> **TASK BRIEF**
For this exercise, copy exactly only the lines from the one containing "Given: Select the Apache Ranger shield tile" to the final line of the material below, without the pictures.

[DATA FOR REVIEW Boundary: Start]

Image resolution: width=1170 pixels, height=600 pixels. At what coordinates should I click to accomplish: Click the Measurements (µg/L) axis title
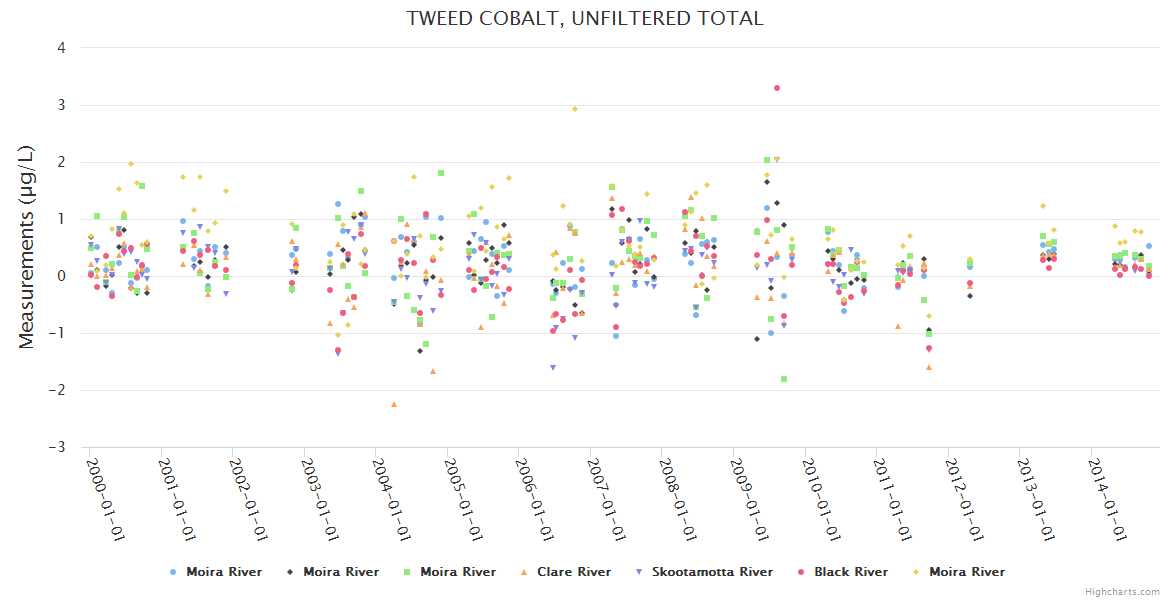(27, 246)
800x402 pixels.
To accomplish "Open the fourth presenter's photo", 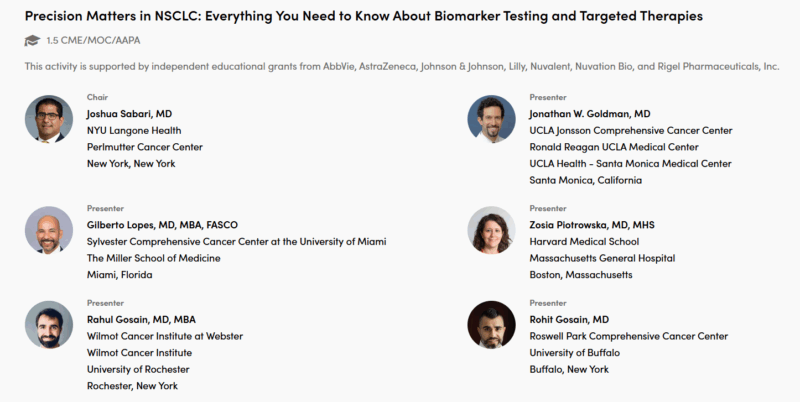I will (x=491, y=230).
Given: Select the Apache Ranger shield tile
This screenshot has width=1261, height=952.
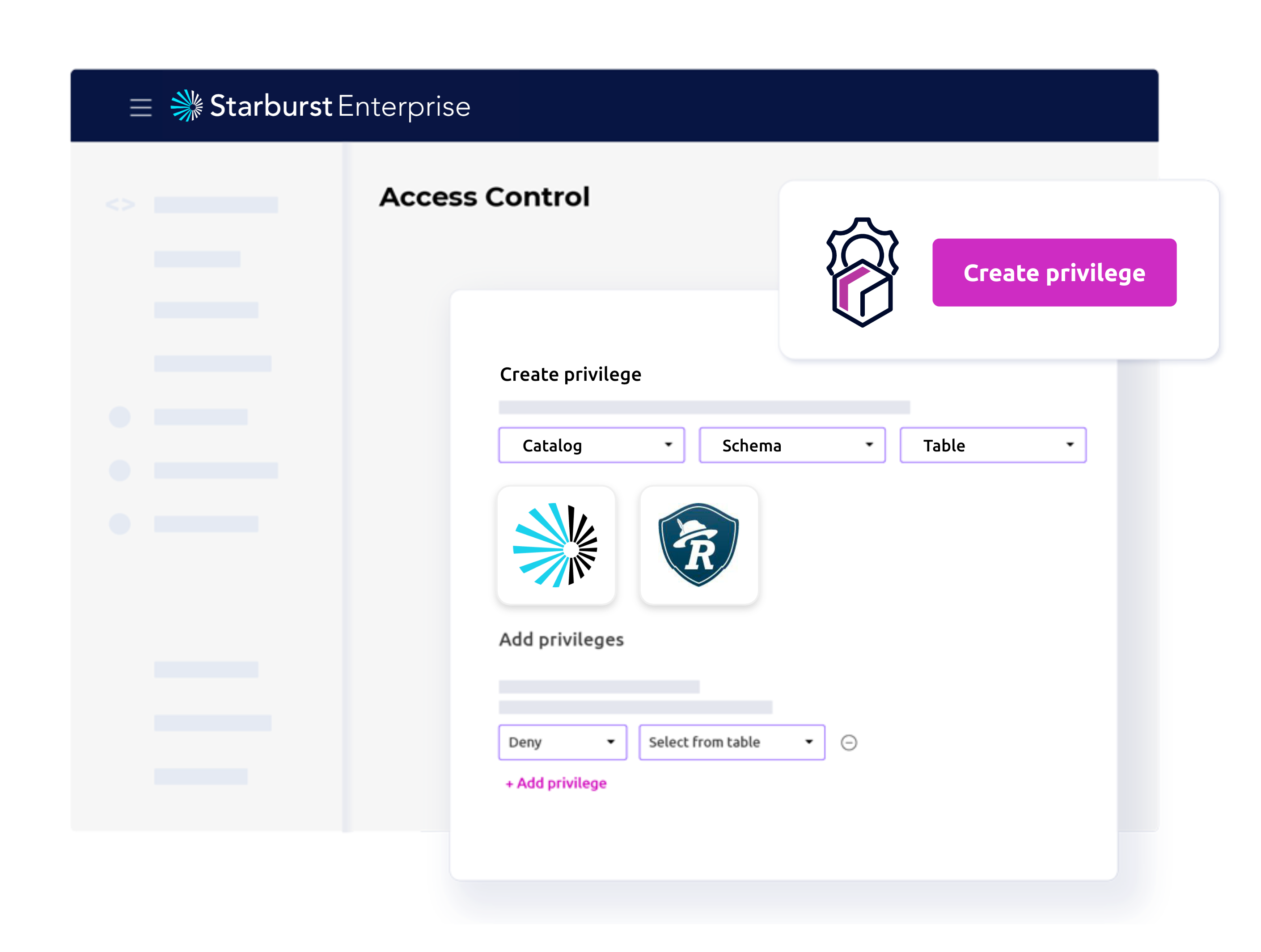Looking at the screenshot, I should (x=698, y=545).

[DATA FOR REVIEW Boundary: End]

> **OUTPUT FOR THIS TASK**
Given: Select the Apache Ranger shield tile
This screenshot has width=1261, height=952.
Looking at the screenshot, I should (x=698, y=545).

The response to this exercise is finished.